On Thu, 8 Jun 2023 08:55:51 +0200
Boris Brezillon <[email protected]> wrote:
> If I understand correctly, drm_sched_entity_kill_jobs_cb() is supposed
> to wait on all the external dependencies (those added to
> drm_sched_job::dependencies) before signaling the job finished fence.
> This is done this way to prevent jobs depending on these canceled jobs
> from considering the resources they want to access as ready, when
> they're actually still used by other components, thus leading to
> potential data corruptions.
>
> The problem is, the kill_jobs logic is omitting the last fence popped
> from the dependencies array that was waited upon before
> drm_sched_entity_kill() was called (drm_sched_entity::dependency field),
> so we're basically waiting for all dependencies except one.
>
> This is an attempt at fixing that, but also an opportunity to make sure
> I understood the drm_sched_entity_kill(), because I'm not 100% sure if
^ the drm_sched_entity_kill() logic correctly, ...

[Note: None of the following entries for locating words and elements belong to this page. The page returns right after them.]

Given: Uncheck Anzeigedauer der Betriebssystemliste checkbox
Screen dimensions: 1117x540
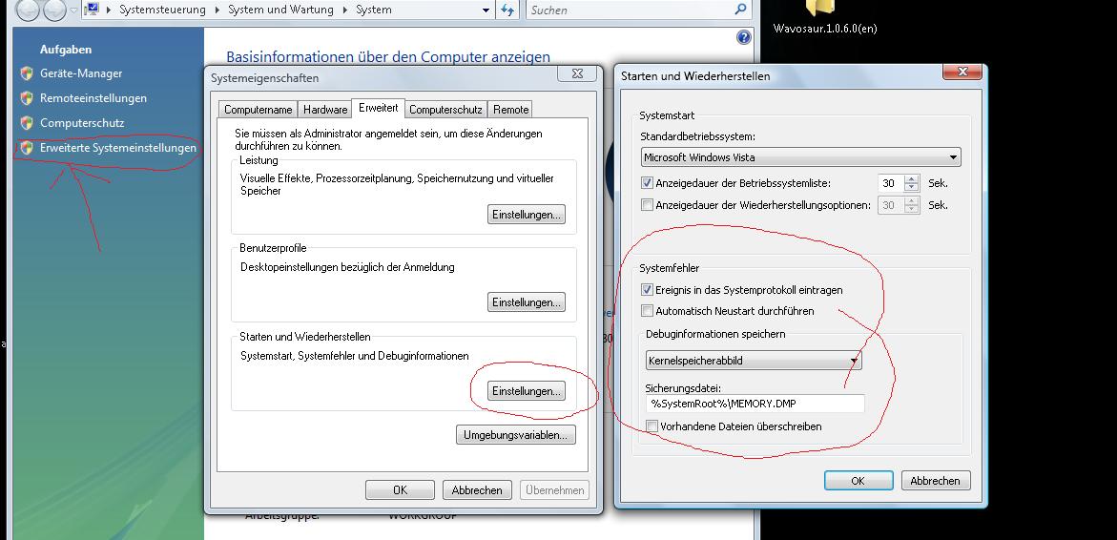Looking at the screenshot, I should pyautogui.click(x=647, y=183).
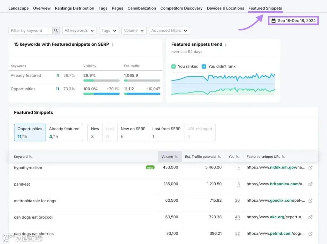Open external link icon for hypothyroidism row

coord(310,168)
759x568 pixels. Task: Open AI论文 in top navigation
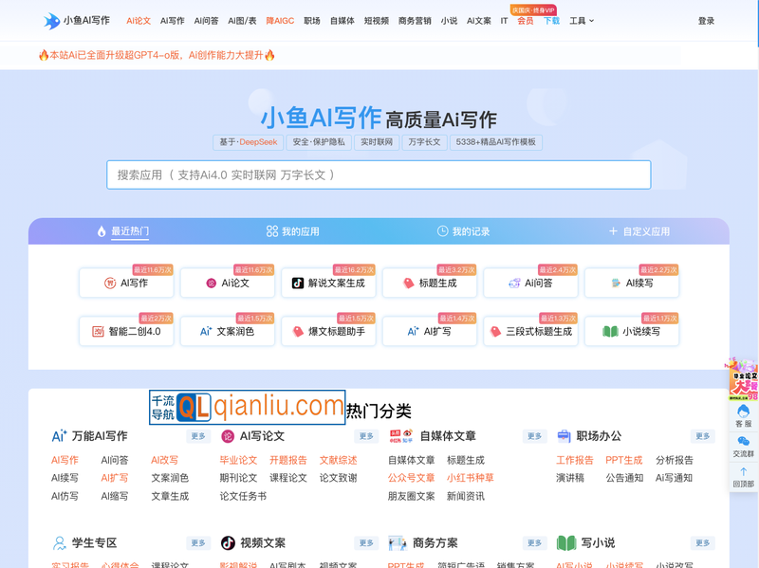coord(139,21)
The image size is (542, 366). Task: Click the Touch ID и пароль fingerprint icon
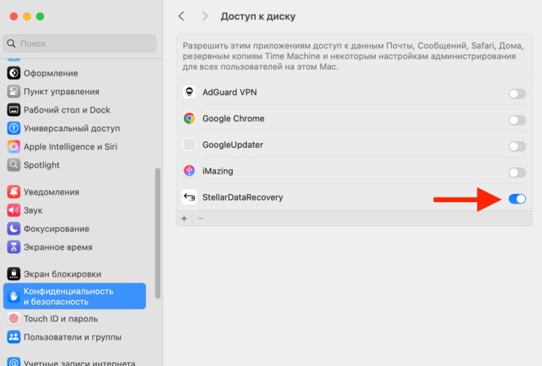[x=13, y=318]
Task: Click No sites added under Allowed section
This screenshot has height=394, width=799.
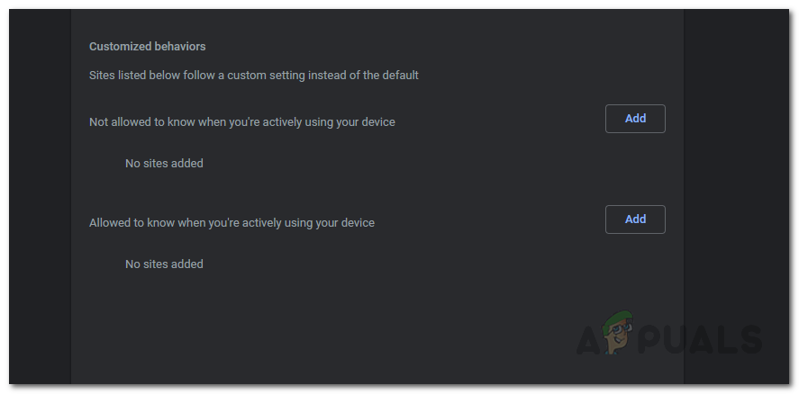Action: coord(164,264)
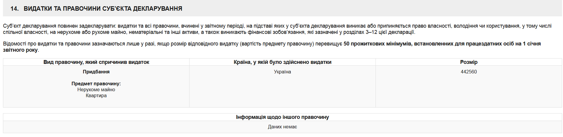Click the "Даних немає" row
The height and width of the screenshot is (137, 563).
point(282,127)
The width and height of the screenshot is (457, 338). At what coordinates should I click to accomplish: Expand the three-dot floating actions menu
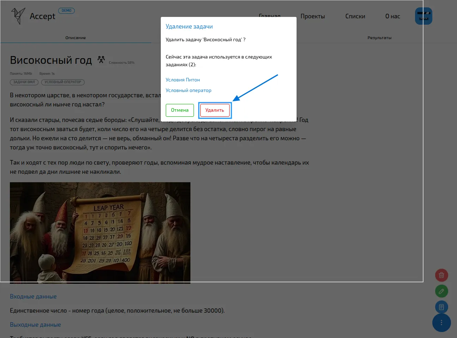tap(441, 322)
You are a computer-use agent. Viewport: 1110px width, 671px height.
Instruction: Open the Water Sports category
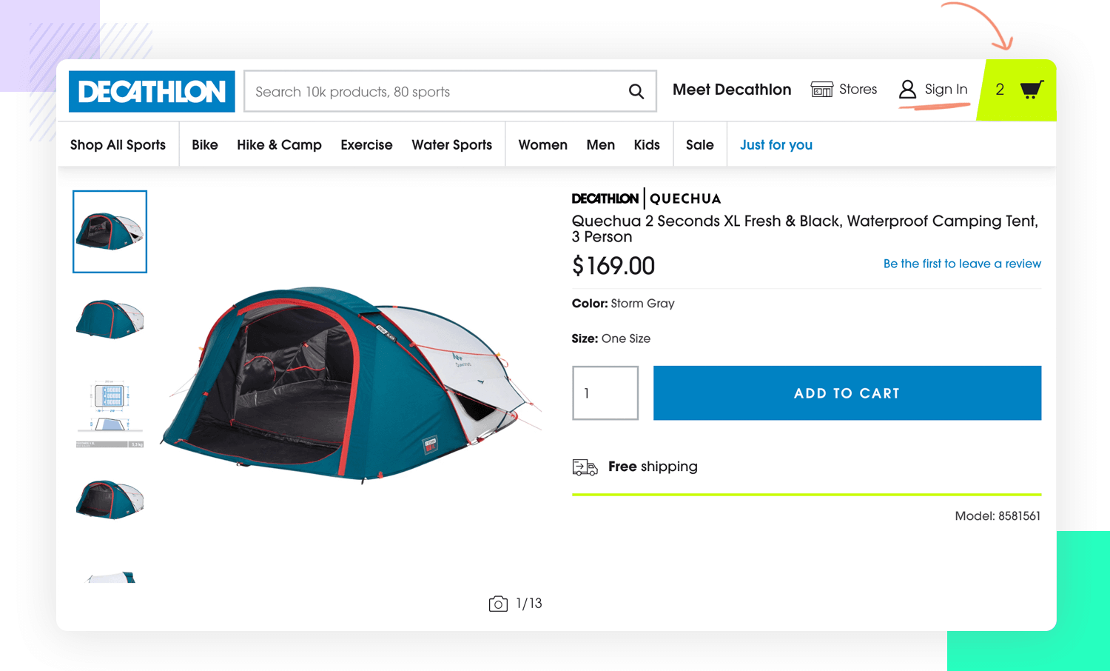451,145
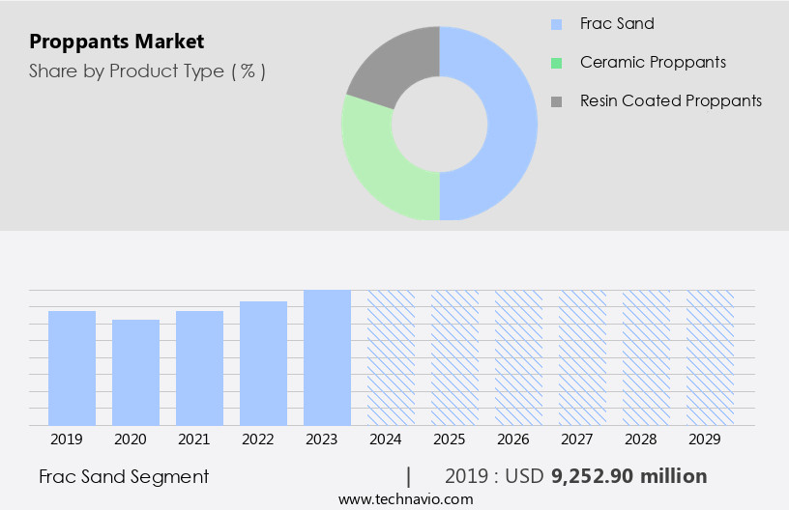The image size is (789, 510).
Task: Select the 2022 bar
Action: click(x=264, y=363)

> skipping this currently popped dependency was intentional or not. I can't
> see a good reason why we'd want to skip that one, but I might be missing
> something.
>
> Signed-off-by: Boris Brezillon <[email protected]>
> Cc: Frank Binns <[email protected]>
> Cc: Sarah Walker <[email protected]>
> Cc: Donald Robson <[email protected]>
> Cc: Luben Tuikov <[email protected]>
> Cc: David Airlie <[email protected]>
> Cc: Daniel Vetter <[email protected]>
> Cc: Sumit Semwal <[email protected]>
> Cc: "Christian König" <[email protected]>
> ---
> Stumbled across this issue while working on native dependency support
> with Donald (which will be posted soon). Flagged as RFC, because I'm
> not sure this is legit, and also not sure we want to fix it this way.
> I tried re-using drm_sched_entity::dependency, but it's a bit of a mess
> because of the asynchronousity of the wait, and the fact we use
> drm_sched_entity::dependency to know if we have a clear_dep()
> callback registered, so we can easily reset it without removing the
^ we can't ...
> callback.